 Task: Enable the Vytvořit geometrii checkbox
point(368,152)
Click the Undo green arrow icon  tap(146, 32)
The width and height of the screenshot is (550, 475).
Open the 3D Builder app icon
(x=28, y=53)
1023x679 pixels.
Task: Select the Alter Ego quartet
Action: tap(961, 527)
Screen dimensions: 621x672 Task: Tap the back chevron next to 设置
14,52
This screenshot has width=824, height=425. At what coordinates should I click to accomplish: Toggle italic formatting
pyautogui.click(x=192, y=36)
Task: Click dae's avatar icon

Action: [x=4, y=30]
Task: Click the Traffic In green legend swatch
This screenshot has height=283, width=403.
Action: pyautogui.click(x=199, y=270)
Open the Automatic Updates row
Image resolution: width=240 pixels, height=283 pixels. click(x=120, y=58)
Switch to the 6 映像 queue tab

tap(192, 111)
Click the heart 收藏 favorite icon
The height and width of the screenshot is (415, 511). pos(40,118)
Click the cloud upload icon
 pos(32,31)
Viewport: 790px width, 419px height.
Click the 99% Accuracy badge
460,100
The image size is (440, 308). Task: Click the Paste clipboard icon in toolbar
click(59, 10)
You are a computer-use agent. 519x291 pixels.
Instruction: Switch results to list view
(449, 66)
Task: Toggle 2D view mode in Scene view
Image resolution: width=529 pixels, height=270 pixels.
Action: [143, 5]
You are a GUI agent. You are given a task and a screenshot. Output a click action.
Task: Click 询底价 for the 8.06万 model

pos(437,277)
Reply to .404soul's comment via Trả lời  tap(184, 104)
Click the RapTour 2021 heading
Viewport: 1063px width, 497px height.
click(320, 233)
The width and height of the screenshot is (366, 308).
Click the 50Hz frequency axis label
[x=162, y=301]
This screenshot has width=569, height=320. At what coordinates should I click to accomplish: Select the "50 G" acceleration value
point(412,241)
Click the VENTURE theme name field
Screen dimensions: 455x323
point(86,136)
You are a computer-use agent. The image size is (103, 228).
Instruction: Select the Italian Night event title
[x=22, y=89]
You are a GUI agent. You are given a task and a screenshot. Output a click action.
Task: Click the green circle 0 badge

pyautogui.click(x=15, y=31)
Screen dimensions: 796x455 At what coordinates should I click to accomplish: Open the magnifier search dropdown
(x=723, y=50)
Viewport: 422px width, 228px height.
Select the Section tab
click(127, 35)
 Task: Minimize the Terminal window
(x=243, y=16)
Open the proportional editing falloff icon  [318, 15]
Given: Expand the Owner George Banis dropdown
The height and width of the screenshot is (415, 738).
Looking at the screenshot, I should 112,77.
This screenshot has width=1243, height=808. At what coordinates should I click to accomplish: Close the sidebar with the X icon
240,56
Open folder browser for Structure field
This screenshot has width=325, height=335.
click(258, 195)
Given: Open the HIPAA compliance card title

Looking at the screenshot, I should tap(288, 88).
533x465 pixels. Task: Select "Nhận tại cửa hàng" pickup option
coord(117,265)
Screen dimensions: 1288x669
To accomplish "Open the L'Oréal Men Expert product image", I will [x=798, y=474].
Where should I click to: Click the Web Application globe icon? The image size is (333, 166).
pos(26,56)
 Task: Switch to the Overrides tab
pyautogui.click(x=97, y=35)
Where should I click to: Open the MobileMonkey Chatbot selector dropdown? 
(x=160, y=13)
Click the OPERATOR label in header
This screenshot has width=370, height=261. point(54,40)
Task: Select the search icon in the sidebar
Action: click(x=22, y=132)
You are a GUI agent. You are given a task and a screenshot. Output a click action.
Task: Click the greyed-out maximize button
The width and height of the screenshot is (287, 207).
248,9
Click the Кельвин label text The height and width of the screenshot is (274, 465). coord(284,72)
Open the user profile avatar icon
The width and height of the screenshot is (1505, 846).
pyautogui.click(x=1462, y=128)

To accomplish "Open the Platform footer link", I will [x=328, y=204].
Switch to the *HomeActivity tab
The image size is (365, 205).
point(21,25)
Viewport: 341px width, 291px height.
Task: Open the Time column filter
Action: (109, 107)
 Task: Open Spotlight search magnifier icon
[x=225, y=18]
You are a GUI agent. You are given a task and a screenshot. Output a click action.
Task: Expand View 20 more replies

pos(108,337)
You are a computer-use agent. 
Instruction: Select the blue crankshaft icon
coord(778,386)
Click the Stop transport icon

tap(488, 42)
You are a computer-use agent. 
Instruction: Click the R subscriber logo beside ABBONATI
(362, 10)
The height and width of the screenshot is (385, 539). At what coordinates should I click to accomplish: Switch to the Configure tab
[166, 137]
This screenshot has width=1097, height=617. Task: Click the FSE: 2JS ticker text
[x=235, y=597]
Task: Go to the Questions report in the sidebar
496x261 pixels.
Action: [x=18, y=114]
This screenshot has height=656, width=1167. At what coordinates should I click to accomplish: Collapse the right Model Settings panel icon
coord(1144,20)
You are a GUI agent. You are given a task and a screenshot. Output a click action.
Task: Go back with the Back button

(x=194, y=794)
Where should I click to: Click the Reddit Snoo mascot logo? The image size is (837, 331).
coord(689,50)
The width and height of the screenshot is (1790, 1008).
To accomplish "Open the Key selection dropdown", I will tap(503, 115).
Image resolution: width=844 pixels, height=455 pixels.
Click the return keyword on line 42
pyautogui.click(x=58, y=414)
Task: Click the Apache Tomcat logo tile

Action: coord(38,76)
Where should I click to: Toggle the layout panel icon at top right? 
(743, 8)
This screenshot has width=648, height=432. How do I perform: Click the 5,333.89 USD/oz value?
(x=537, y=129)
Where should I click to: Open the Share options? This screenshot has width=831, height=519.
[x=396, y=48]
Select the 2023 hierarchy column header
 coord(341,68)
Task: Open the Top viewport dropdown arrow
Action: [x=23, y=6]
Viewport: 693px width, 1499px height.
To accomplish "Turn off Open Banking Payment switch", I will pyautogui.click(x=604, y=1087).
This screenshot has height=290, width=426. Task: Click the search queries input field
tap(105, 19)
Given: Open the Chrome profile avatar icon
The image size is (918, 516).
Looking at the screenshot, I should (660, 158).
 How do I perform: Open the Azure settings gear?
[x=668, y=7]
- - -
**What you are asked to do:** Please copy these items exactly as they appear, line for line.

**Final answer:**
 Task: Enable the Vytvořit geometrii checkbox
point(368,152)
Click the Undo green arrow icon  tap(146, 32)
The width and height of the screenshot is (550, 475).
Open the 3D Builder app icon
(x=28, y=53)
1023x679 pixels.
Task: Select the Alter Ego quartet
Action: tap(961, 527)
Screen dimensions: 621x672 Task: Tap the back chevron next to 设置
14,52
This screenshot has width=824, height=425. At what coordinates should I click to accomplish: Toggle italic formatting
pyautogui.click(x=192, y=36)
Task: Click dae's avatar icon

Action: [x=4, y=30]
Task: Click the Traffic In green legend swatch
This screenshot has height=283, width=403.
Action: pyautogui.click(x=199, y=270)
Open the Automatic Updates row
Image resolution: width=240 pixels, height=283 pixels. click(x=120, y=58)
Switch to the 6 映像 queue tab

tap(192, 111)
Click the heart 收藏 favorite icon
The height and width of the screenshot is (415, 511). pos(40,118)
Click the cloud upload icon
 pos(32,31)
Viewport: 790px width, 419px height.
Click the 99% Accuracy badge
460,100
The image size is (440, 308). Task: Click the Paste clipboard icon in toolbar
click(59, 10)
You are a computer-use agent. 519x291 pixels.
Instruction: Switch results to list view
(449, 66)
Task: Toggle 2D view mode in Scene view
Image resolution: width=529 pixels, height=270 pixels.
Action: [143, 5]
You are a GUI agent. You are given a task and a screenshot. Output a click action.
Task: Click 询底价 for the 8.06万 model

pos(437,277)
Reply to .404soul's comment via Trả lời  tap(184, 104)
Click the RapTour 2021 heading
Viewport: 1063px width, 497px height.
click(320, 233)
The width and height of the screenshot is (366, 308).
Click the 50Hz frequency axis label
[x=162, y=301]
This screenshot has width=569, height=320. At what coordinates should I click to accomplish: Select the "50 G" acceleration value
point(412,241)
Click the VENTURE theme name field
Screen dimensions: 455x323
point(86,136)
You are a computer-use agent. The image size is (103, 228).
Instruction: Select the Italian Night event title
[x=22, y=89]
You are a GUI agent. You are given a task and a screenshot. Output a click action.
Task: Click the green circle 0 badge

pyautogui.click(x=15, y=31)
Screen dimensions: 796x455 At what coordinates should I click to accomplish: Open the magnifier search dropdown
(x=723, y=50)
Viewport: 422px width, 228px height.
Select the Section tab
click(127, 35)
 Task: Minimize the Terminal window
(x=243, y=16)
Open the proportional editing falloff icon  [318, 15]
Given: Expand the Owner George Banis dropdown
The height and width of the screenshot is (415, 738).
Looking at the screenshot, I should 112,77.
This screenshot has width=1243, height=808. At what coordinates should I click to accomplish: Close the sidebar with the X icon
240,56
Open folder browser for Structure field
This screenshot has width=325, height=335.
click(258, 195)
Given: Open the HIPAA compliance card title

Looking at the screenshot, I should tap(288, 88).
533x465 pixels. Task: Select "Nhận tại cửa hàng" pickup option
coord(117,265)
Screen dimensions: 1288x669
To accomplish "Open the L'Oréal Men Expert product image", I will [x=798, y=474].
Where should I click to: Click the Web Application globe icon? The image size is (333, 166).
pos(26,56)
 Task: Switch to the Overrides tab
pyautogui.click(x=97, y=35)
Where should I click to: Open the MobileMonkey Chatbot selector dropdown? 
(x=160, y=13)
Click the OPERATOR label in header
This screenshot has width=370, height=261. point(54,40)
Task: Select the search icon in the sidebar
Action: click(x=22, y=132)
You are a GUI agent. You are given a task and a screenshot. Output a click action.
Task: Click the greyed-out maximize button
The width and height of the screenshot is (287, 207).
248,9
Click the Кельвин label text The height and width of the screenshot is (274, 465). coord(284,72)
Open the user profile avatar icon
The width and height of the screenshot is (1505, 846).
pyautogui.click(x=1462, y=128)

To accomplish "Open the Platform footer link", I will [x=328, y=204].
Switch to the *HomeActivity tab
The image size is (365, 205).
point(21,25)
Viewport: 341px width, 291px height.
Task: Open the Time column filter
Action: (109, 107)
 Task: Open Spotlight search magnifier icon
[x=225, y=18]
You are a GUI agent. You are given a task and a screenshot. Output a click action.
Task: Expand View 20 more replies

pos(108,337)
You are a computer-use agent. 
Instruction: Select the blue crankshaft icon
coord(778,386)
Click the Stop transport icon

tap(488, 42)
You are a computer-use agent. 
Instruction: Click the R subscriber logo beside ABBONATI
(362, 10)
The height and width of the screenshot is (385, 539). At what coordinates should I click to accomplish: Switch to the Configure tab
[166, 137]
This screenshot has width=1097, height=617. Task: Click the FSE: 2JS ticker text
[x=235, y=597]
Task: Go to the Questions report in the sidebar
496x261 pixels.
Action: [x=18, y=114]
This screenshot has height=656, width=1167. At what coordinates should I click to accomplish: Collapse the right Model Settings panel icon
coord(1144,20)
You are a GUI agent. You are given a task and a screenshot. Output a click action.
Task: Go back with the Back button

(x=194, y=794)
Where should I click to: Click the Reddit Snoo mascot logo? The image size is (837, 331).
coord(689,50)
The width and height of the screenshot is (1790, 1008).
To accomplish "Open the Key selection dropdown", I will tap(503, 115).
Image resolution: width=844 pixels, height=455 pixels.
Click the return keyword on line 42
pyautogui.click(x=58, y=414)
Task: Click the Apache Tomcat logo tile

Action: coord(38,76)
Where should I click to: Toggle the layout panel icon at top right? 
(743, 8)
This screenshot has width=648, height=432. How do I perform: Click the 5,333.89 USD/oz value?
(x=537, y=129)
Where should I click to: Open the Share options? This screenshot has width=831, height=519.
[x=396, y=48]
Select the 2023 hierarchy column header
 coord(341,68)
Task: Open the Top viewport dropdown arrow
Action: [x=23, y=6]
Viewport: 693px width, 1499px height.
To accomplish "Turn off Open Banking Payment switch", I will pyautogui.click(x=604, y=1087).
This screenshot has height=290, width=426. Task: Click the search queries input field
tap(105, 19)
Given: Open the Chrome profile avatar icon
The image size is (918, 516).
Looking at the screenshot, I should (660, 158).
 How do I perform: Open the Azure settings gear?
[x=668, y=7]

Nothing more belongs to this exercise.